On January 27, US President Donald Trump signed an Executive Order temporarily banning citizens from seven Muslim-oriented countries in the Middle East from being allowed entry into the United States. It is said that the Order was made for the purpose of preventing certain terrorists from entering America. This Order was challenged and a Supreme Court judge, James Robart, sitting in the City of Seattle in the State of Washington, ordered the suspension of the ban. The view is that whilst the President may have the authority to issue such orders in principle, many are of the opinion that the Order in question was too broad. Seemingly, the Order was overturned for this said reason by Justice Robart.

The Judge opined: “It is not the court’s job to create policy or judge the wisdom of any particular policy…but rather to make sure that actions taken by the executive or legislative branches comport with our… laws.” As a consequence of the overturning of the Executive Order by the judge, President Trump tweeted: “The opinion of the so-called judge which essentially takes law enforcement away from our country is ridiculous, and will be overturned.” The President continued to tweet that, if it happens that any terrorists enter the US and undertake some terrorist activity he would blame the judge.

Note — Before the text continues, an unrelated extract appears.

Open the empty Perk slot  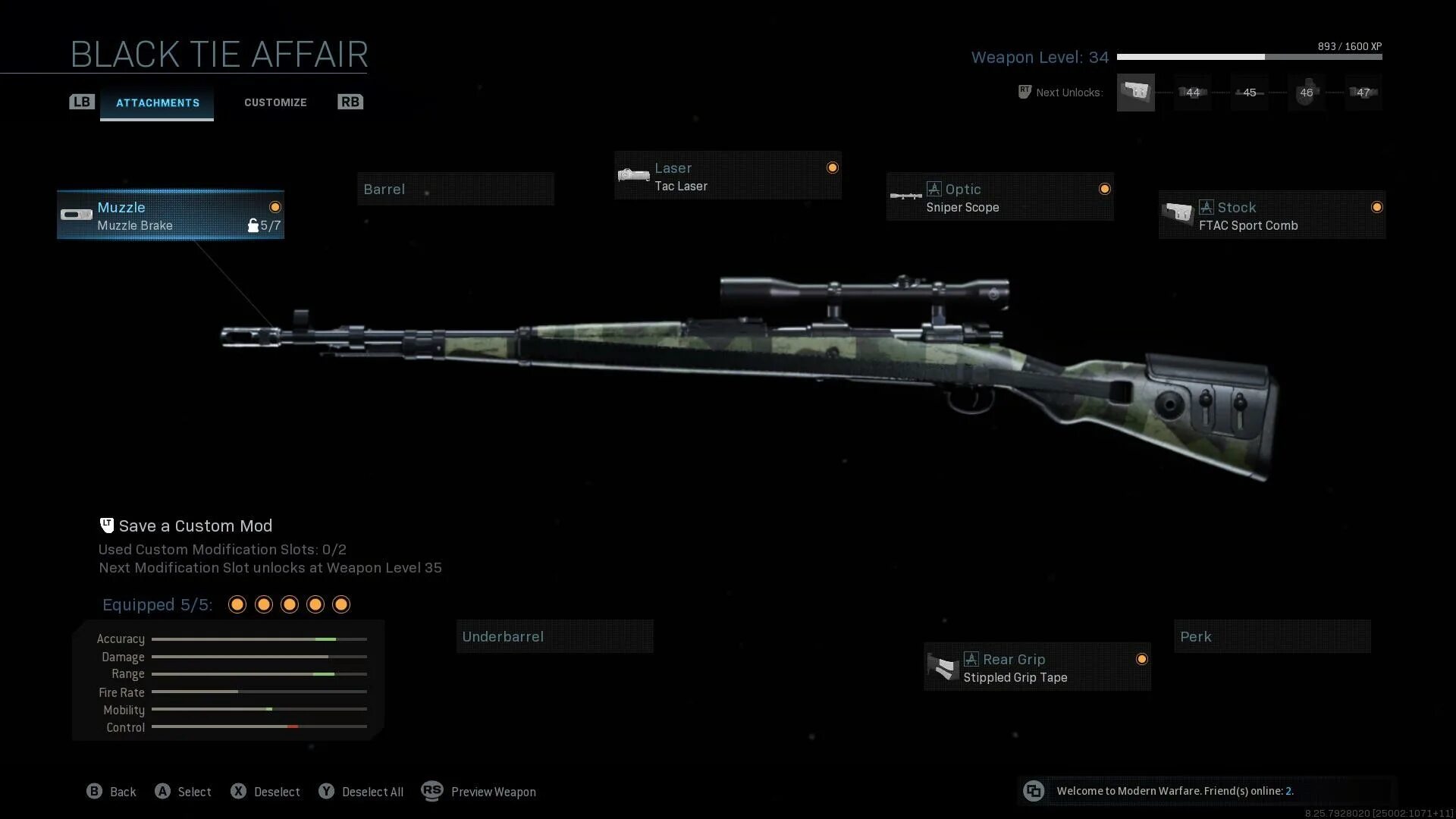1272,636
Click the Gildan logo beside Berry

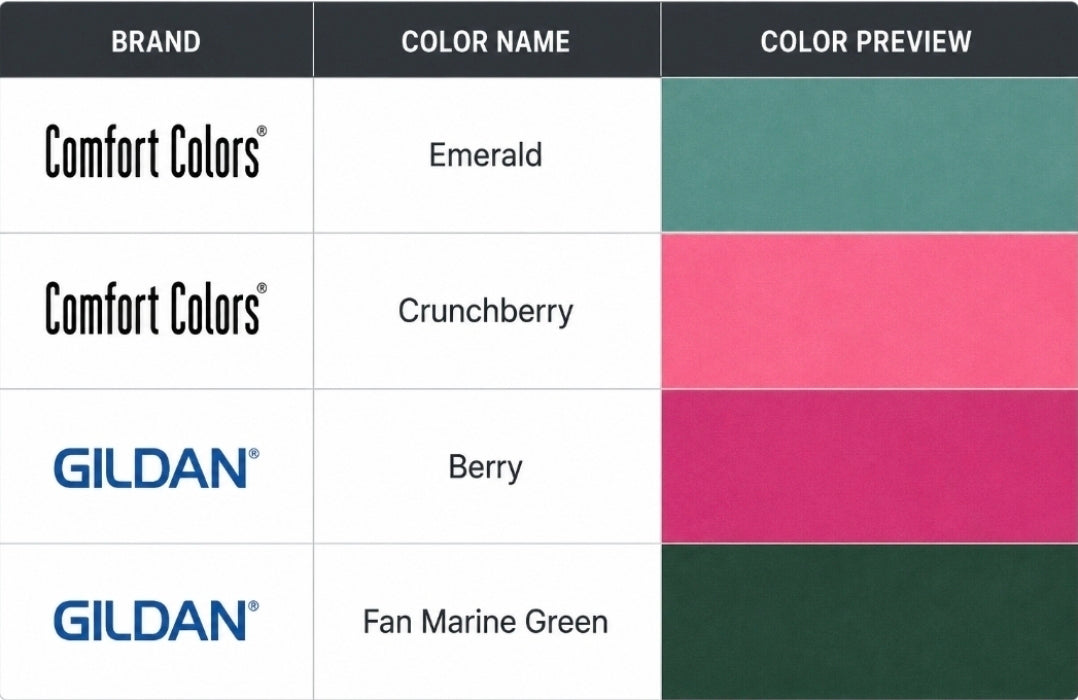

It is most disturbing to note that these personal attacks on a judge could happen in what is generally considered to be the great United States of America, which is commonly regarded as the bastion of Western liberal democracy.

It is interesting to point out that Justice James Robart was appointed as a federal judge by Republican President George W. Bush in 2004, and was confirmed overwhelmingly by the US Senate with 99 votes in favor, with none against. Previous to the above mentioned episode, during his election campaign, the then presidential candidate Trump had publicly lambasted another federal court judge, Gonzalo Curiel, as being biased against him in a case concerning “Trump University”, and used the judge’s Mexican heritage as being the reason.

In the US, as in other Western liberal democracies, the judiciary represents one of the three main organs of governance; the other two organs are the executive (or the President in the US, and the Prime Minister in the case of Grenada) and the legislature (comprising the House of Representatives and the Senate, in both the US and Grenada. Together, the House and Senate in America make up the Congress). In the US, guided by the centuries-old doctrine of separation of powers, it is to be expected that each of these organs must pay due respect to one another. When it is seen, by ordinary citizens, that the executive seems to disrespect the judiciary it is reasonable to assume that they, too, would adopt the tendency of disrespecting organs of authority as to say, “if the priest could play, who is we”. The same logic may also be applied to our Caribbean leaders.

When our leaders observe that the President of the showpiece of constitutionalism engages in such activities, they too may be tempted to do the same. This would inevitably have the tendency towards having a total breakdown of law and order in our various societies. In the present context, therefore, following “the priest” is following a bad example. Hence, it is most important that we, in the Caribbean, must be forever conscious of the independence of the judiciary in our part of the world. We must always be prepared to stand up in its defence.